Problem
EmbeddedAttemptSessionTakeoverError is fired when two embedded runs concurrently access the same session file — typically an agent's heartbeat lane racing a channel or direct lane on the same sessions/<uuid>.jsonl. The session-lock controller releases the write-lock around every provider stream call (releaseForPrompt() in attempt.session-lock.ts); during that release window, the other lane's writes mutate the file, the fence fingerprint (dev/ino/size/mtimeNs/ctimeNs) changes, and the original lane throws on reacquire.

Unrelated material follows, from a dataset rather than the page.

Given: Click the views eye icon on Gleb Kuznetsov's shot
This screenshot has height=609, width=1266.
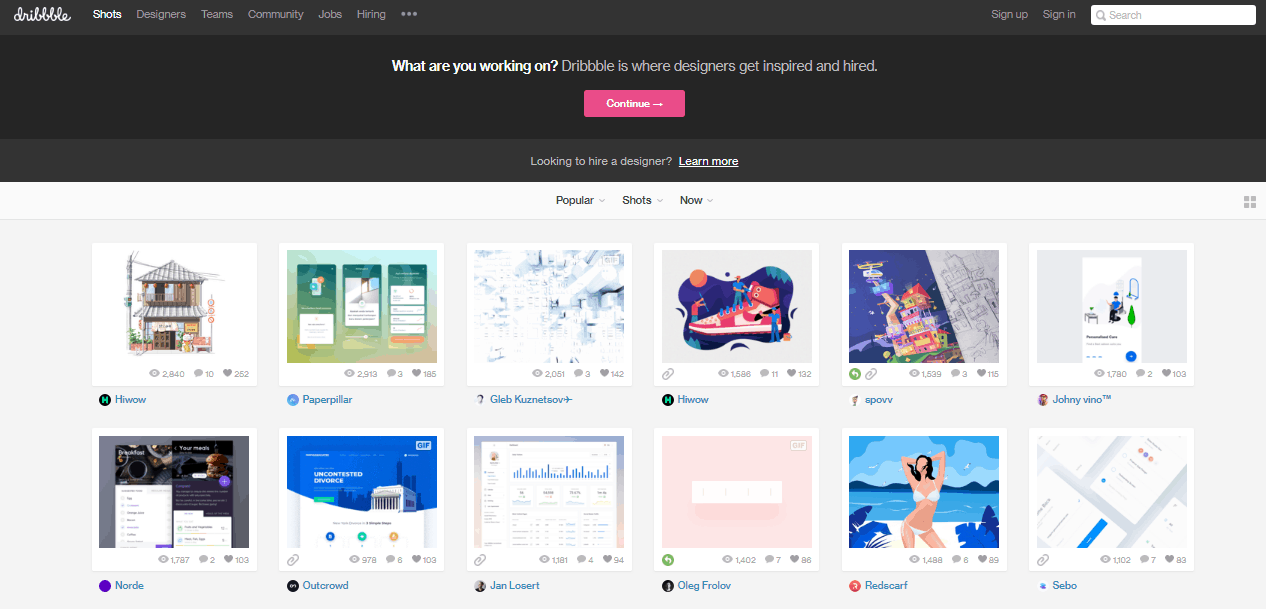Looking at the screenshot, I should (x=538, y=374).
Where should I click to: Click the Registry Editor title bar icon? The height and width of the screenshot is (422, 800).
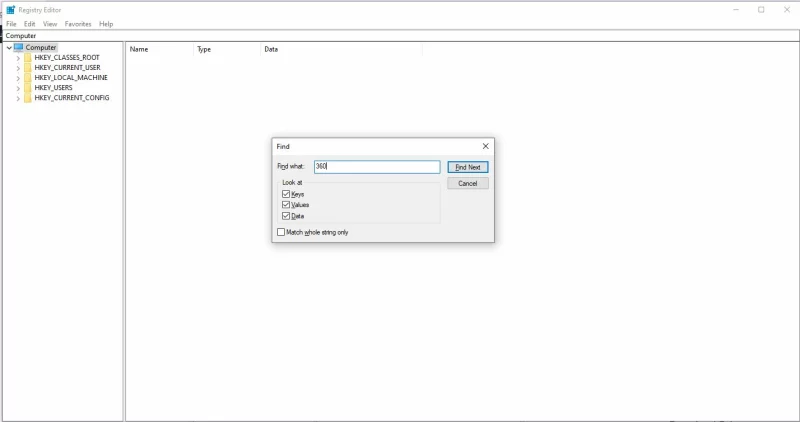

In failover-error.ts, this is correctly classified via isNonProviderRuntimeCoordinationError, so the model-fallback chain aborts on it by design (no retries burned on the same provider). In practice this means the racing duplicate run on the same session file usually finishes and the user still gets a reply — but ~6% of affected turns propagate as user-visible Embedded agent failed before reply: All models failed, so the reply silently drops.

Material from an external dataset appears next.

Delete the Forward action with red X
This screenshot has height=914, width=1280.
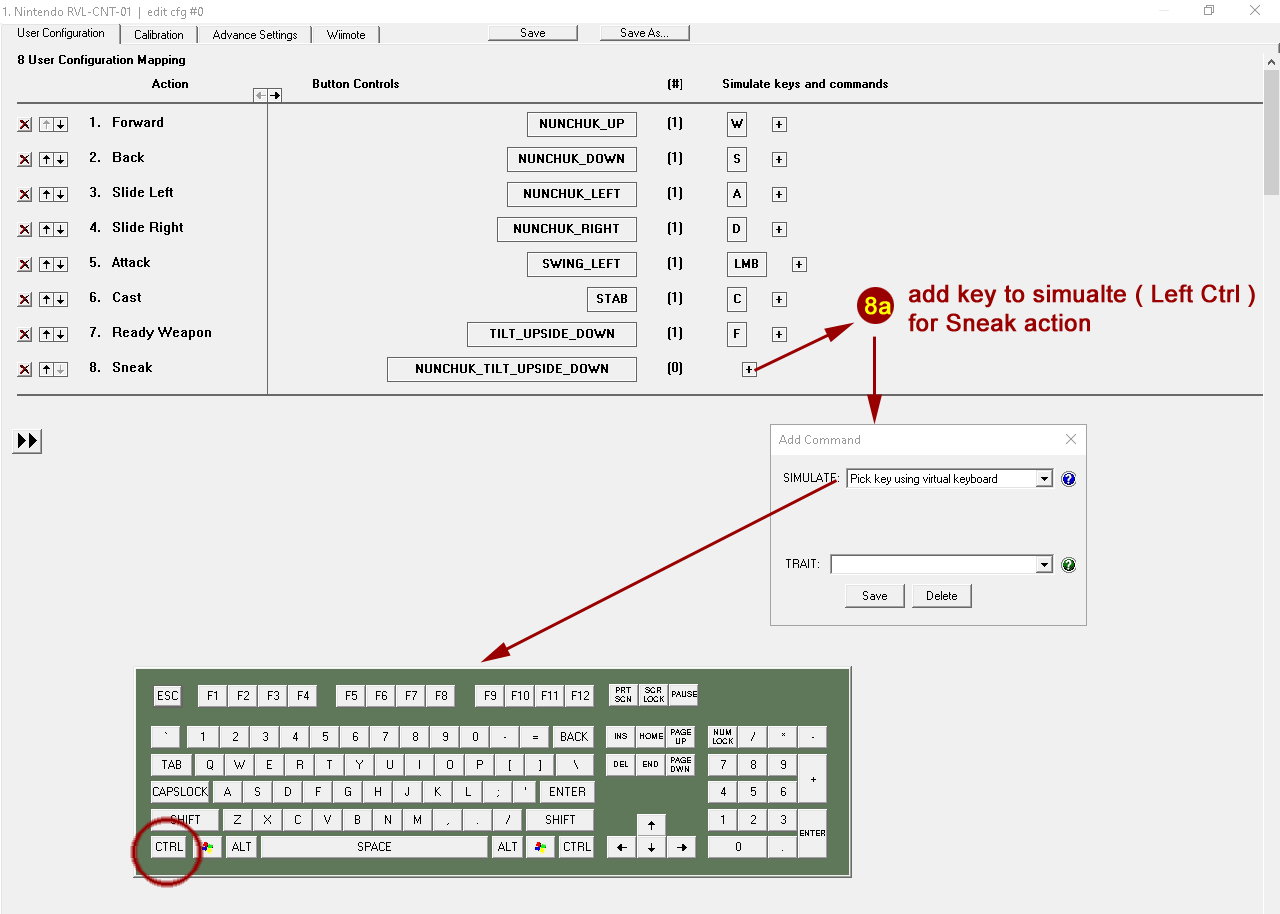click(25, 125)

A pre-existing comment in attempt.session-lock.ts references internal issue #83510, so this is known but unfixed.
Reproduction
Any agent whose heartbeat is not marked isolatedSession: true and whose lanes share a session UUID:
- Configure an agent whose
agents.list[].heartbeat has isolatedSession: false (or omits it; default behavior depends on the agent template).
- While the heartbeat embedded run is mid-stream (lock released for the provider call), an inbound chat event arrives on a lane that resolves to the same session file.
- The chat-handler lane writes user-context entries; the heartbeat lane reacquires, fence mismatches, throws
EmbeddedAttemptSessionTakeoverError.
Across a 3-day window in one observed deployment, 122 occurrences were logged across 37 distinct session files. Lane histogram:
| Lane class |
Count |
synthetic main mirror |
60 |
session:agent:<id>:main:heartbeat |
36 |
session:agent:<id>:<channel-type>:channel:<id-A> |
20 |
session:agent:<id>:<channel-type>:direct:<user> |
3 |
session:agent:<id>:cron:… |
1 |
session:agent:<other-id>:<channel-type>:channel:… |
1 |
cron-nested |
1 |
The worst single session accumulated 32 hits on one channel-bound UUID; another got 8 hits at the same channel. Heartbeat overlapping channel is the dominant pattern, not user-side double-send.
A specific reproducible trace from one session UUID: the gateway's stuck-session-recovery aborted an active embedded run and immediately re-fired a new run on the same session file, then both racing copies took turns invalidating each other's fence. durationMs values up to 1,303,727 ms (~22 min) confirm long-running embedded runs are exactly the ones that get stomped.
Code reference
src/agents/pi-embedded-runner/run/attempt.session-lock.ts — EmbeddedAttemptSessionTakeoverError class; fence comparison in assertSessionFileFence; releaseForPrompt / reacquire path that builds the fingerprint.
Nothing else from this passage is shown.